Risks of corneal refractive surgery
The first risk of any surgery is always infection. To avoid this, antibiotics eye drops are given; the patient must be prudent for a couple of days, should not rub his/her eyes, must keep the contact lens, or the patch, or the eye-shield depending on the technique.
It is forbidden to swim for at least 2 weeks; no make-up should be used for the same period. The eyes can be relatively dry after the surgery, so artificial tears must be used frequently.
There is always a possibility to experience some pain, especially after PRK for a couple of days; painkillers in tablets or in drops will help.
Some risks are linked to the technique used:
- for PRK: delay in visual recovery because healing is slower; haze (a kind of mist) formation in the cornea, slowly disappearing with time; light sensitivity, etc…
- for Lasik: the flap creation is crucial: the flap must have the right thickness, the right diameter, and the right size. If for any reason, the flap is not perfect, the laser ablation will not be done, but a new attempt can be realized a few months later. After the surgery, some flaps might present little folds, impairing vision and slowly disappearing with time. Dryness, light sensitivity, can also result in vision difficulties.
This is a short list of possible complications. However, it should be kept in mind that the risk of having a sight threatening complication is low; your surgeon will help you by advising you the best technique in your case and the results you can expect. The risks in your case will also be explained.

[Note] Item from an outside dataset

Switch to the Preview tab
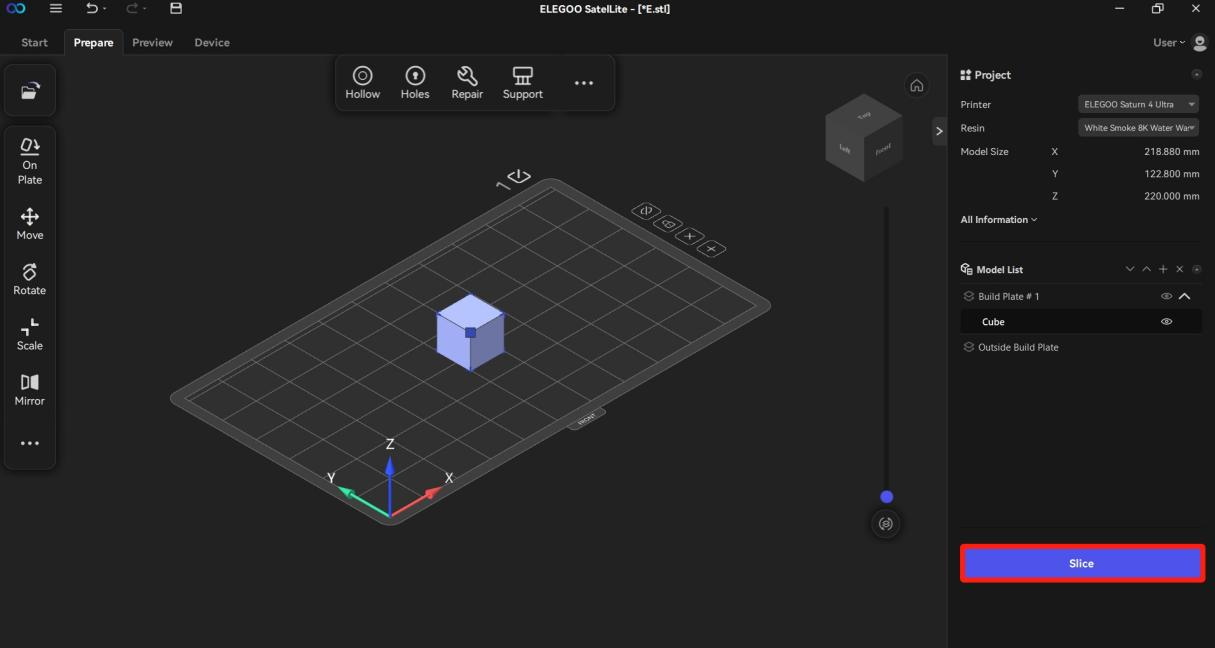Image resolution: width=1215 pixels, height=648 pixels. 152,42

It is generally admitted in scientific meetings that +/- 85 to 95% of the cases, depending on their preop refractive error will be able to function without optical devices, and that 5 to 15% of the cases will need them for special circumstances (night driving, TV, …).
Reimbursement and special
In Belgium, the I.N.A.M.I. will not reimburse refractive surgery; however, some private insurances will, depending on the contract one particular individual might have subscribed.

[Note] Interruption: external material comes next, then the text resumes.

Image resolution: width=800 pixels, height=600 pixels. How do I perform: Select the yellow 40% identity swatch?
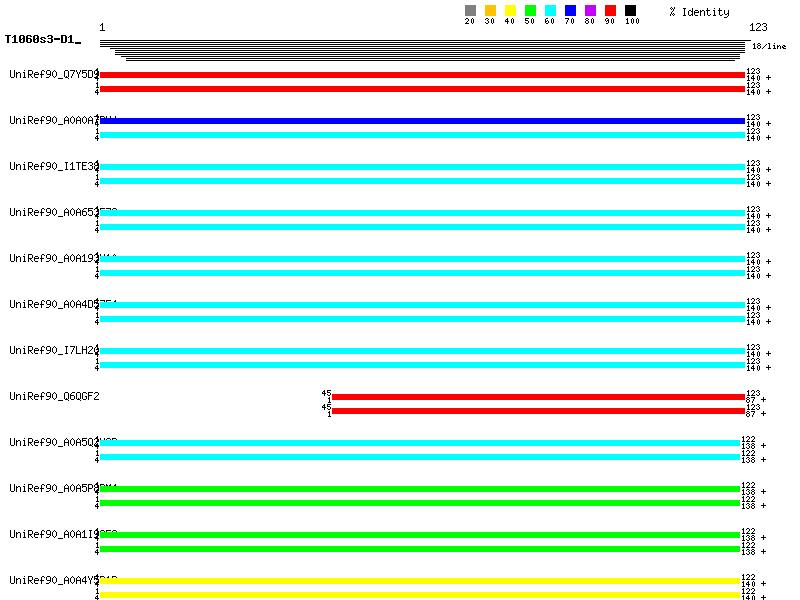(510, 11)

Some professions where a full medical examination is required, might have special criteria regarding refractive surgery; it is therefore necessary that the candidate fully understands the requirements relative to his/her job.
It must be understood that the few explanations given above will never replace the advice of a specialized surgeon in refractive surgery. They are only here to help you to better understand the techniques and their different aspects. However, full explanations are a must and are given during the consultation, after a documented eye exam.
Customized ablations and wavefront analysis.
This is a progress in refractive surgery and seems to become the future. If you are myope of -3 Diopters, you will receive the same glasses, or lenses, or refractive laser procedure as any myope of -3 Diopters.
See here an animation of a customized treatment.
And yet, you are not the same person, and your right eye is probably not the same as your left eye, while the defect seems the same on both sides. From this was born the idea of a personalized, tailor-made treatment, adapted to each case, therefore to each patient, but also to each eye and to the aberrations of the eye. What is aberration? If a “bright” ray is emitted and projected into the eye, it will be sent back – reflected – and can be analyzed by the computer. Its characteristics are unique and its modifications or alterations will be called “aberrations”.
Some people have more aberrations than others.
It is therefore interesting to know before the treatment who will benefit most from a personalized treatment, because most studies show that only patients with high-order aberrations will actually benefit from this technique.
The goal is not only to improve visual acuity, but also to improve the quality of vision, for example, in the evening, low contrast, night driving, etc.
Studies show that +/- 18% of patients have better vision in poor light than before surgery; an even higher percentage of cases have fewer halo and glare complaints.